ABRUZZO. Si stanno svolgendo in questi giorni, in Italia e in Europa, manifestazioni di solidarieta' al popolo greco, che vive uno dei momenti piu' difficili della sua storia recente.

Domani, 2 luglio 2015, alle 19.00 alla Fontana Luminosa si terra' anche all'Aquila un sit-in per testimoniare la vicinanza alla Grecia, e per affermare che un'Europa dei popoli, dei diritti, dell'accoglienza e' necessaria. Lo annunciano in una nota congiunta il comitato cittadino 3e32/Casematte, Appello per L'Aquila e Arcigay L'Aquila che invitano «tutte le cittadine, i cittadini e le associazioni a partecipare».

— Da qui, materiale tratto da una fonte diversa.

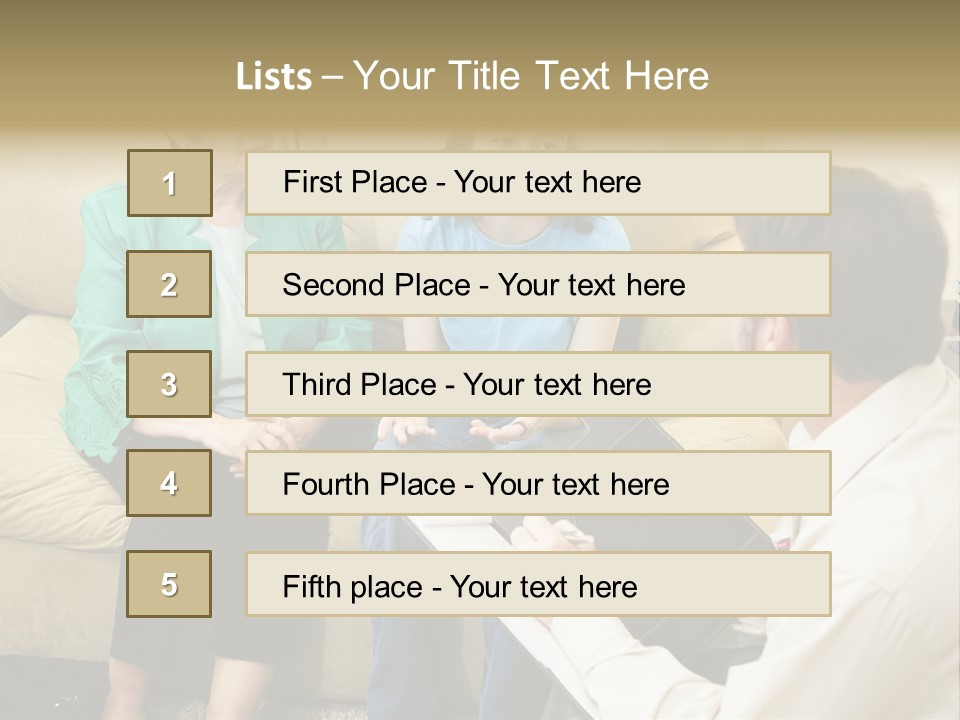This screenshot has height=720, width=960.
Task: Select the "Fifth place - Your text here" bar
Action: tap(538, 585)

 «Portiamo solo bandiere greche ed esprimiamo, al di la' di ogni appartenenza - si legge nella nota - la nostra vicinanza a un popolo affamato dagli interessi finanziari di pochi, a scapito dei diritti di tutti. Il popolo greco ha eletto solo qualche mese fa un governo col preciso mandato di mettere fine alle politiche dell'austerita', che hanno portato la Grecia sull'orlo di una catastrofe umanitaria. Oggi gli stessi organismi finanziari, la Banca Centrale Europea e il Fondo Monetario Internazionale, che nessuno ha mai eletto, pretendono di continuare a imporre quelle stesse politiche a un governo democraticamente eletto, chiedendogli di abbattere definitivamente lo stato sociale, con ulteriori riduzioni delle pensioni, dei salari, dei diritti dei lavoratori. Di fronte a questo ricatto della finanza, la scelta del governo greco del referendum del 5 luglio con cui si chiedera' ai greci se accettare o no le condizioni poste da Bruxelles - scrivono il Comitato 3e32, Appello per L'Aquila e Arcigay L'Aquila - e' quanto di piu' democratico sia successo finora in Europa, ormai governata dai soli interessi finanziari e da politici accondiscendenti. E ci indigna l'ipocrisia con cui il Governo Renzi, al pari di quello francese, si sia allineato al volere dei poteri finanziari europei, senza un mandato parlamentare e con buona pace dei proclami elettorali 'anti-austerity'. Tsipras ha riportato l'Europa a quella dimensione politica senza la quale l'Unione non puo' avere nessun futuro. Non vogliamo l'Europa fortezza, l'Europa dei mercati e della finanza, ma l'Europa dei popoli, dei diritti, dell'accoglienza. Vogliamo un'altra Europa e un'altra Italia. Stiamo con il popolo Greco, con Siryza, con Tsipras», conclude la nota.

 FIACCOLATA A PESCARA
Anche Pescara risponde all'appello "Cambia la Grecia, cambia l'Europa". Venerdi' 3 luglio, in contemporanea con tutta Europa, si terra' una fiaccolata. Il corteo partira' alle 21 dal Ponte del Mare per raggiungere la Nave di Cascella. Alla manifestazione hanno aderito partiti, sindacati, associazioni e movimenti.
«Il Governo Greco ha ragione - ha detto in conferenza stampa l'ex consigliere regionale di Rifondazione Comunista, Maurizio Acerbo - perche' la politica imposta dal Fondo monetario internazionale, dagli altri governi dell'Unione Europea e dalla Banca centrale Europea sta producendo soltanto l'aumento della disoccupazione, la privatizzazione di tutti i beni comuni, la precarizzazione del lavoro e lo smantellamento dello stato sociale. Il Governo di Tsipras e' l'unico in Europa che prova a fare una politica diversa e l'Unione Europea sta attuando delle misure di 'terrorismo' finanziario nei confronti del popolo greco per bloccare la possibilita' di un cambiamento in tutta Europa. Il popolo greco - ha sostenuto - sta lottando anche per noi perche' contesta le stesse politiche che stanno impoverendo gli italiani e gli altri popoli. Domenica - ha concluso Acerbo - non si vota solo per il futuro della Grecia ma per quello di tutti i Paesi europei».
«La Cgil - ha sottolineato in conferenza Emilia Di Matteo, segretario provinciale Cgil Pescara - sara' in piazza anche in questa occasione. L'Europa deve riaprire le trattative perche' non si puo' lasciare il popolo greco in una situazione economica cosi' drammatica».